In our twitter exchange Ryan tried a different justification: that religious liberty is not an absolute right, but must be weighed against other measures of the common good. He directed me to his statement:
Legislators should enact commonsense religious liberty protections that would prevent the imposition of substantial burdens on sincere religious beliefs unless the government proves that imposing such a burden is necessary to advance a compelling government interest (and does so by the least intrusive or restrictive means).
Such religious liberty protections would not justify blanket discrimination, as some wrongly claim. For example, one does not hear of any sincere religious beliefs that would lead a pharmacist to refuse to dispense antibiotics to any patients. Furthermore, it has long been recognized that the government has a “compelling interest” in protecting public health by combating communicable diseases.
That’s reasonable. But it presents Ryan with a couple problems. First, it contradicts what he wrote elsewhere:
Indeed, a regime of free association, free contracts, free speech, and free exercise of religion should protect citizens’ rights to live according to their beliefs about marriage…
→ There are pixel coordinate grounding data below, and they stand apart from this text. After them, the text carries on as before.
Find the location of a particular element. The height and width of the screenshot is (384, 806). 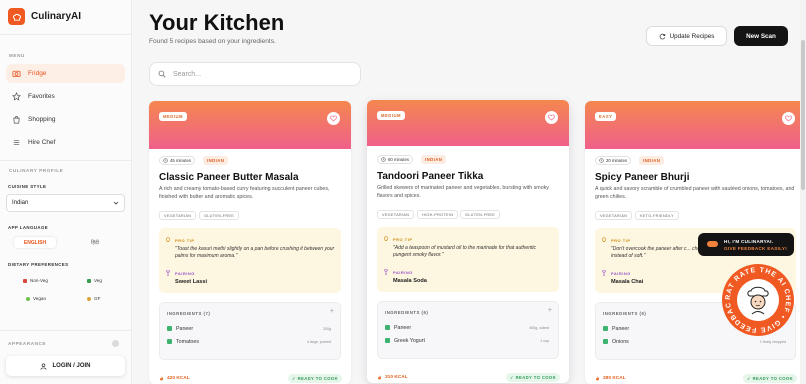

difficulty-badge: MEDIUM is located at coordinates (391, 116).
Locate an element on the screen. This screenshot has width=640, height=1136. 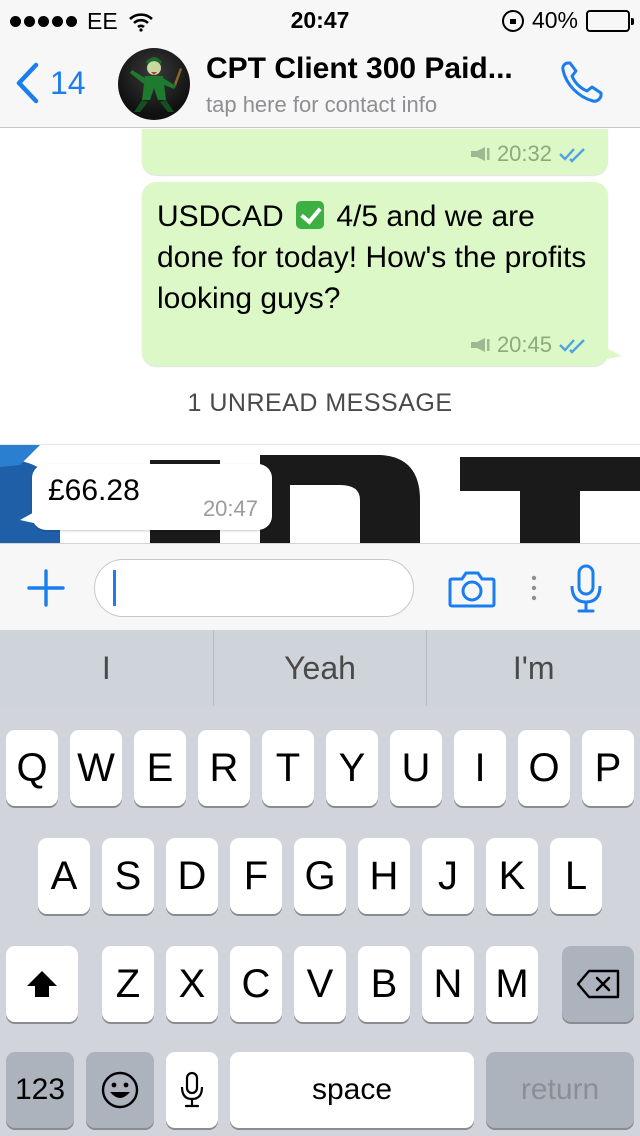
key-y: Y is located at coordinates (352, 768).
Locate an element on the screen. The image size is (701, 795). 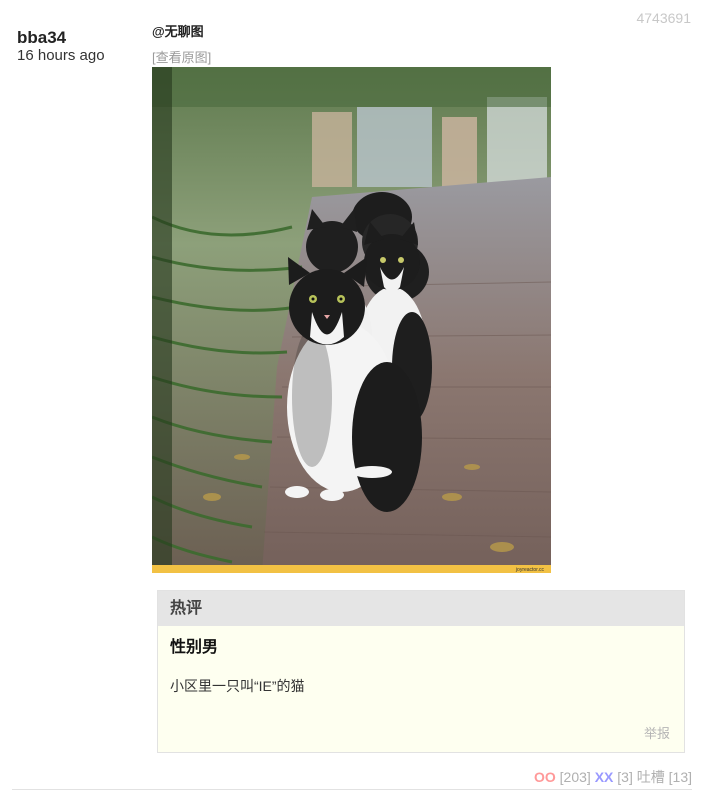
hot-comment-text: 小区里一只叫“IE”的猫 is located at coordinates (238, 686).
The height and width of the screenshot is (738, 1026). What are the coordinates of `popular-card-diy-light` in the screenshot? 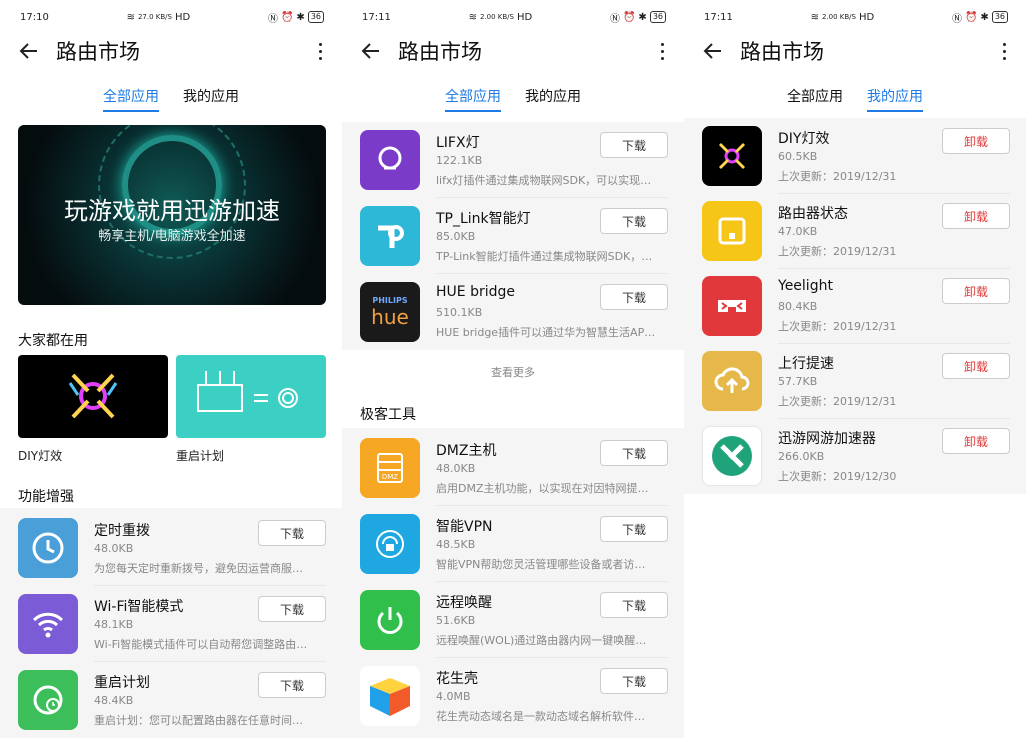 It's located at (93, 396).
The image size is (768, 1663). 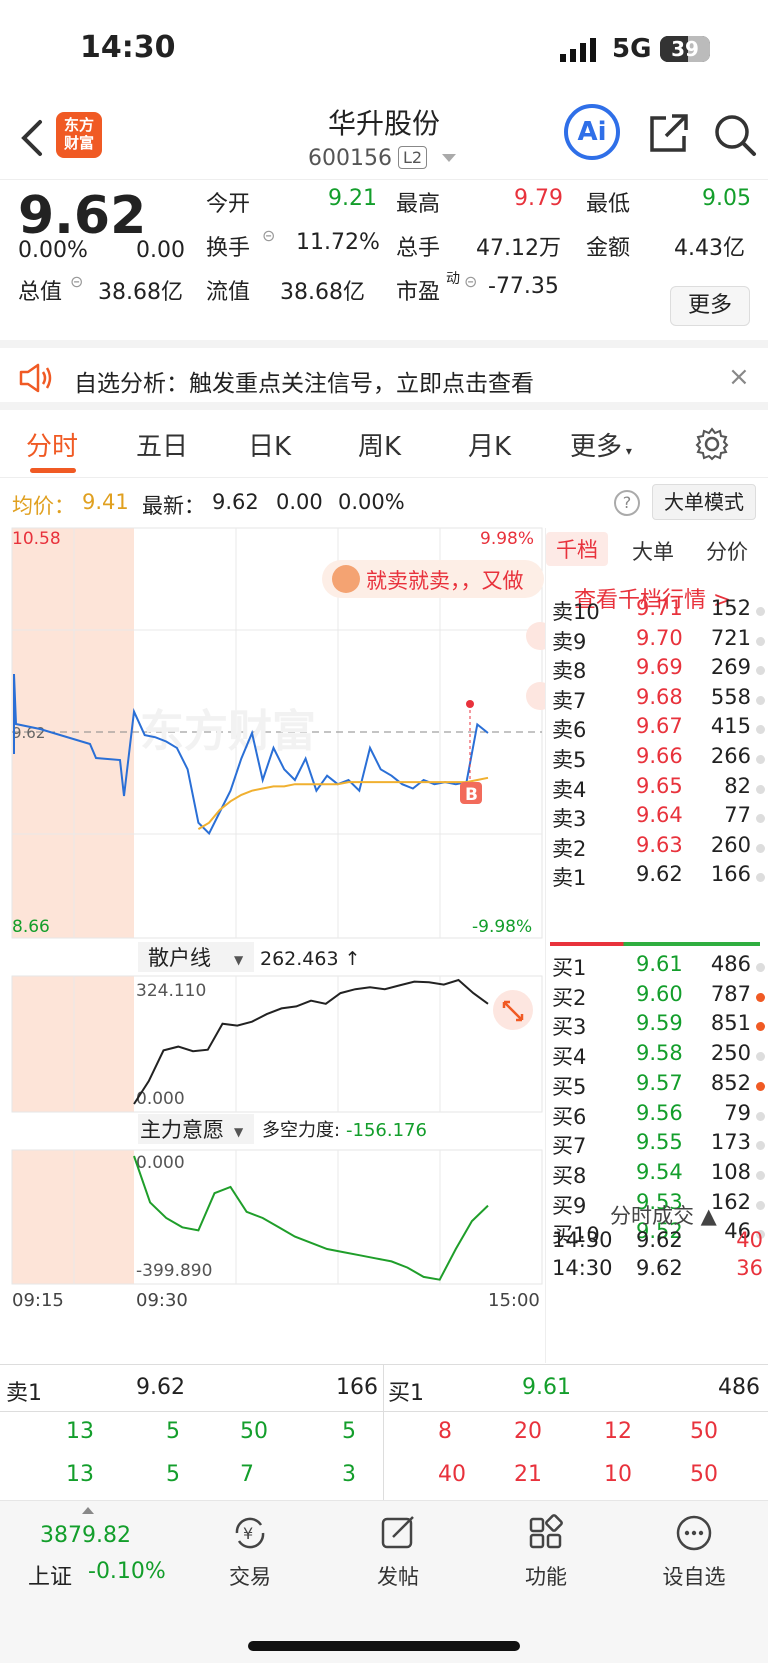 I want to click on nav-add-watchlist-label: 设自选, so click(x=694, y=1577).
Private actors should be free to make reasonable judgments and distinctions — including reasonable moral judgments and distinctions — in their economic activities. Not every florist need provide wedding arrangements for every ceremony. Not every photographer need capture every first kiss.
There’s nothing in that piece about balancing religious freedom against the common good. I do understand that free exercise of religion should protect citizens’ rights to live according to their beliefs about marriage is more bumper-sticker-catchy than: free exercise of religion should protect citizens’ rights to live according to their beliefs about marriage, except for when it shouldn’t, and sometimes it shouldn’t, though sometimes it should, and it, well, it — it depends on a bunch of factors that I won’t go into now.
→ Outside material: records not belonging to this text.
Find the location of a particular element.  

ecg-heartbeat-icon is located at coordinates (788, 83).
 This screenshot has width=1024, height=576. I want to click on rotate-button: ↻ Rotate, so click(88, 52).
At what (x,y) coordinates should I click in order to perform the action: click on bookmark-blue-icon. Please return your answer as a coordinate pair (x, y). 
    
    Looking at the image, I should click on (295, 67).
Except that Ryan isn’t writing for bumper stickers. He’s making a lengthy argument, one that doesn’t align with his other writings.
A second problem is that he merely begs the question, Why does the “common good” override religious liberty when it comes to discrimination based on race but not when based on sexual orientation?
That’s a tricky question. You can’t answer, Because gays are bad! — that lands you in the animus trap, with your law overturned in the court. Instead, Ryan sent me to this:
Today’s debates about religious liberty and marriage are profoundly different [from debates about interracial marriage]. First, as argued above, marriage as the union of man and woman is a reasonable position; bans on interracial marriage were not. Second, as also argued above, marriage as the union of man and woman is witnessed to repeatedly in the Bible; prohibitions on interracial marriage were not.
But these two points are irrelevant, of course, even according to Ryan’s own standards. As he wrote in this piece:
The right to religious freedom is for everyone, not just for those with the “right” beliefs.
So it doesn’t matter whether your racist religious views are reasonable or Biblically sound, because religious freedom is also for the wrong. It’s for everyone.
But things really go awry with his next point:
Third, to be argued below, while interracial marriage bans were clearly part of a wider system of oppression, beliefs about marriage as the union of male and female are not.
But it’s not “argued below.” Or rather, he does argue the point about interracial marriage bans, but never establishes the part about same-sex marriage. Probably because he can’t — probably because it isn’t true.
Our history of blacklisting, imprisonment, official exclusion from federal employment, and lobotomization obviously indicate a history of oppression. Granted, excluding same-sex couples from marriage was not originally a tool of that system; it was the result. Gays were seen as such sick and twisted perverts that few thought about giving us marriage rights. Still, it was part of that system, and it did indeed become a tool of oppression with DOMA and the various state constitutional amendments designed to “protect” marriage from those who don’t deserve it and to express moral disapproval of us deviants.
Frankly, it’s astonishing that Ryan attempts this argument — and that he doesn’t even make a token effort to justify it.
So now we’re back where we started. Ryan still hasn’t explained why religious liberty requires that bakers be free to turn away same-sex couples but not interracial couples, even if their religion condemns them. His reasoning is still an incoherent mess. All he’s done is add yet another layer of contradiction.